Effect of aneurysm on the mechanical dissection properties of the human ascending thoracic aorta

Abstract

Objectives: The acute dissection of an ascending thoracic aortic aneurysm (ATAA) represents a devastating separation of elastic layers occurring when the hemodynamic loads on the diseased wall exceed the adhesive strength between layers. At present, the mechanics underlying aortic dissection are largely unclear, and the biomechanical delamination properties of the aneurysmal aorta are not defined. Individuals with bicuspid aortic valve (BAV) are particularly predisposed to ascending aortic aneurysm formation, with a marked risk of aortic dissection. The purpose of this study was to evaluate and compare the dissection properties of nonaneurysmal and aneurysmal human ascending thoracic aorta from patients with BAV morphology or normal tricuspid aortic valve (TAV) morphology using biomechanical delamination testing.

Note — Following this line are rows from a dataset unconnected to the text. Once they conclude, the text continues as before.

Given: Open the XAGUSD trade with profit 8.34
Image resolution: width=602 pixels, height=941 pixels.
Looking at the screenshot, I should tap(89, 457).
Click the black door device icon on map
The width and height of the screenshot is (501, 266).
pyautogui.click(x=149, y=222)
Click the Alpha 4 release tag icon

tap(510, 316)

Methods: The influence on the delamination strength (S(d)) of the aorta associated with BAV was compared with that in patients with TAV. After complete delamination of ATAA tissue samples, tensile tests were performed on each delaminated half for comparison of their tensile strengths.

Results: The results showed that the aneurysmal aortas with BAV and TAV have lower S(d) than nonaneurysmal aortas and that ATAA with BAV has a lower S(d) than that with TAV. We have found a significant difference in S(d) between longitudinal and circumferential directions of the nondiseased aorta, suggesting anisotropic dissection properties.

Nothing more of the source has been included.